These are my favorite photos from the past couple weeks spent working the the field.
I first heard of the traverse between Crestone Peak and the Needle from Austin. He had just finished climbing the Needle’s Ellingwood Arrete and was enjoying the summit when a climber asked where the traverse began. Austin pointed him towards the downclimbing that begins the route towards the Peak and was horrified when, seconds later, the soloist tumbled off the 2000′ face.
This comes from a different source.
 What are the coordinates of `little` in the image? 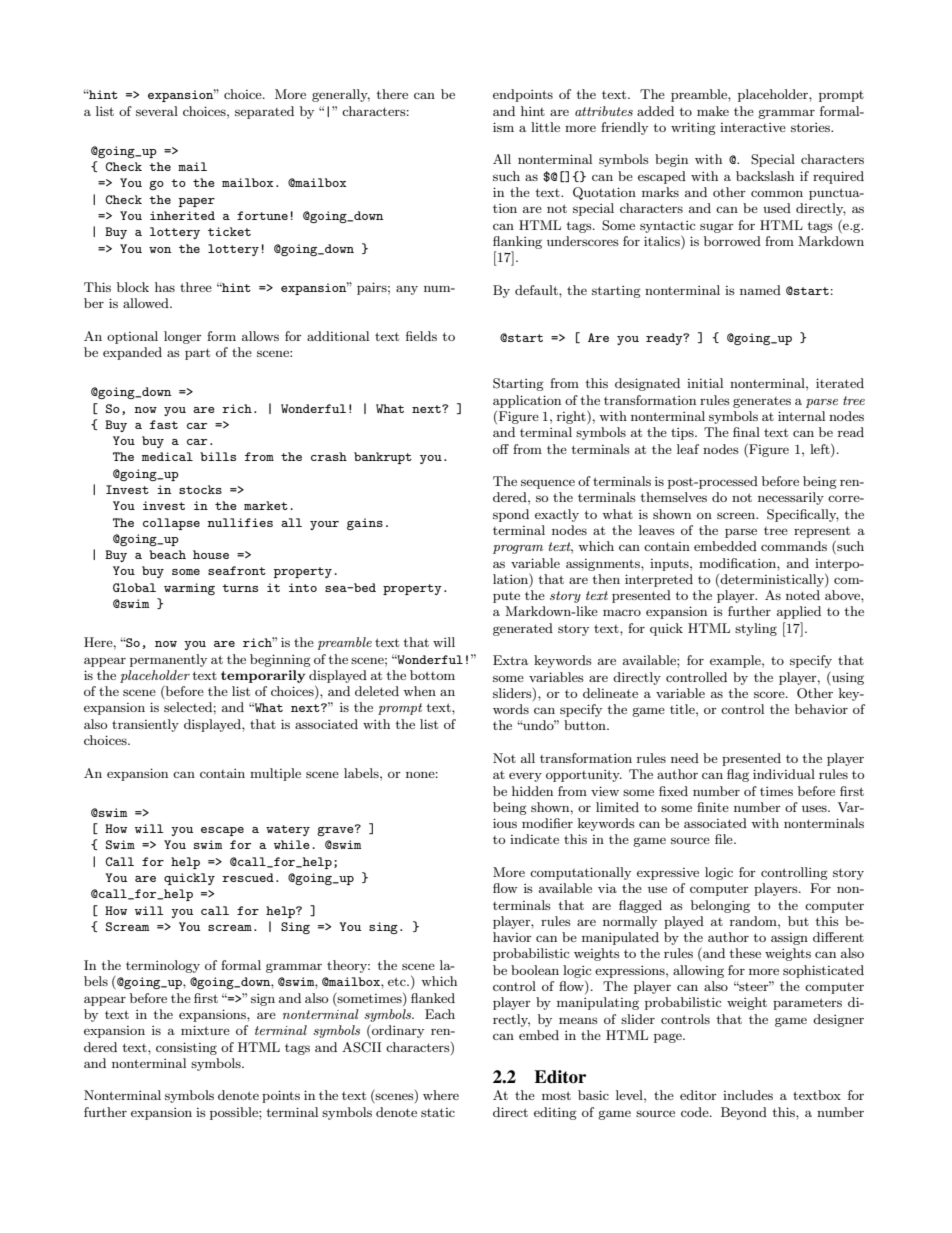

I decided to give the traverse a try in the opposite direction that the ill-fated climber took so that I’d be going up, not down, the hardest bits. We’d been working on improving sections of the Broken Hand Pass trail with the Rocky Mountain Field Institute and Mark Hesse of RMFI, wrote out a succinct page of beta with just enough info for me to find the route. An adventure was guaranteed by the broad strokes with which he described the route.
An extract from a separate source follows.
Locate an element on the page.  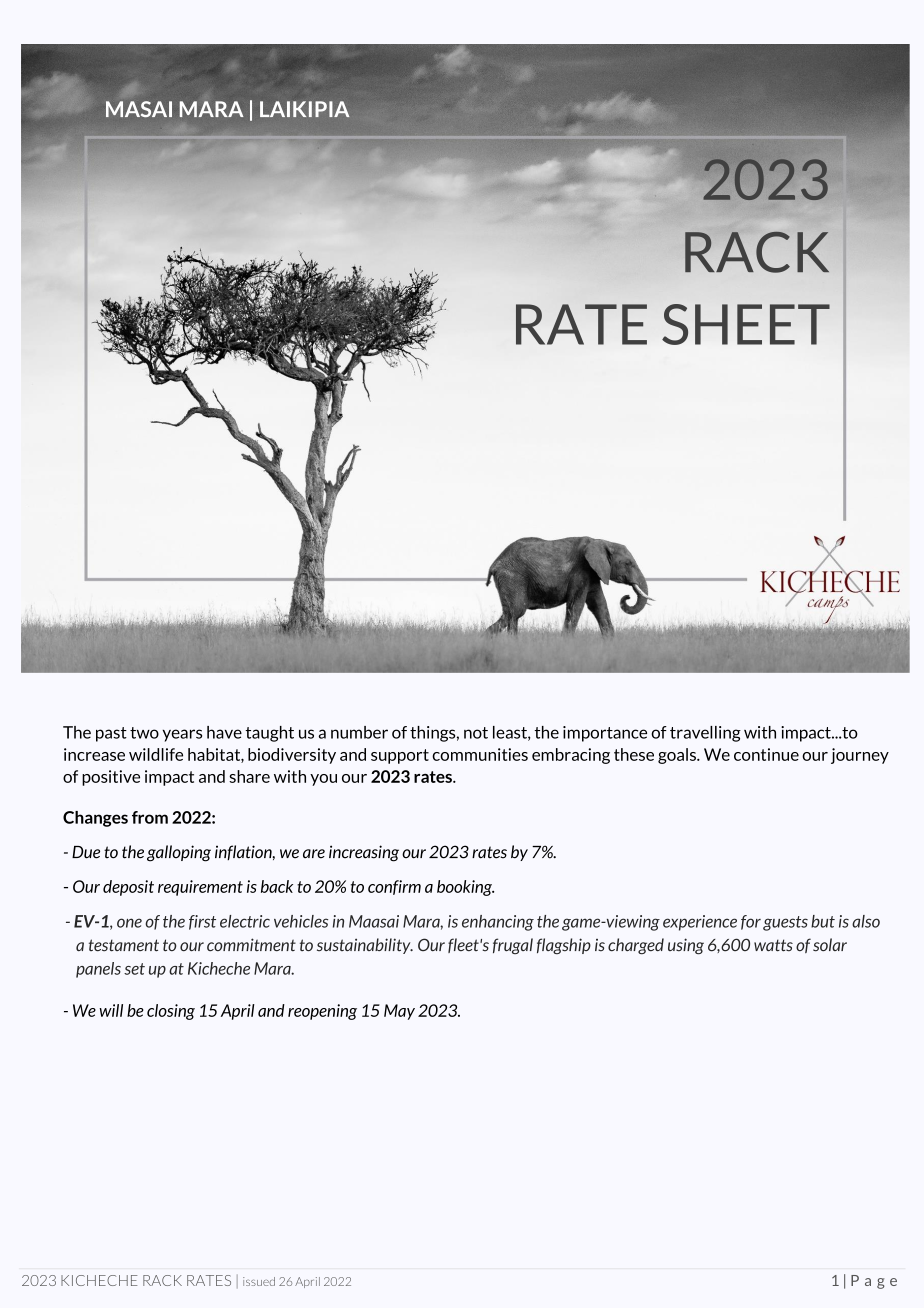
May is located at coordinates (399, 1012).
It was Friday the 13th and I left camp just as a blood-red sunrise stained the summits. Fittingly, I hustled up the the trail labeled “Friday the 13th Pass” on the OB master maps then out a narrow ridge that leads towards the north couloir of Crestone Peak. The gut of the couloir looked loose and gun-barrelish so I followed Mark’s directions and began climbing a face leading out of the gully. I moved quickly up the large cobblestone holds. Even though it was mid-August, it was below freezing in the shade of the summit and every once in a while I paused to rewarm stiff fingers. Near the top of the N couloir I crossed the loose redrock chute, and moved up a rib into the sunshine and onto the summit of Crestone Peak.
I added a “Fri the 13th” salutation to the summit register then skittered down the south-facing Red Gully before spotting a carin marking the beginning the traverse towards the Needle. Linking grassy benches interspersed with 4th class conglomerate ridges led to the base of the Black Gendarme and the crux of the route. The weakness in the NW face of the Needle consists of a steep funnel of a gully obstructed by fridge-sized chockstones. Instead of following that chimney, I soloed the 5.6 face of the couloir on steep cobblestones and thereby lessened potential for getting conked by round clasts falling from above.
A few hundred feet further up, the final pitch to the summit of Crestone Needle is 5.easy but with 2000′ of air beneath one’s sneakers. That kind of exposure is what understated climbing guides call “attention getting” and so I climbed methodically, checking carefully for loose cobbles before transferring weight to the clast. Back in the sunshine on top, the sky was cloudless and I ate a late-morning lunch and watched climbers grunt to the top of the Ellingwood Arrete. Soon, other peak-baggers began reaching the summit and as I started down I made an effort to stay out of the gully that is the most popular route to the peak. The round clasts, remnants of an Ancestral Rocky Mountains riverbed, are easy to accidentally dislodge and loose upon climbers below.
Headed down Broken Hand Pass, I was glad to be back on a trail and out of the path of falling rocks. The traverse’s exposure and big views had been exhilarating but also risky because a small mistake could have large consequences. Back at camp I began my favorite backcountry celebration sequence: untied shoes, peeled socks, rinsed off grime, and sat in the sunshine making pizza dough.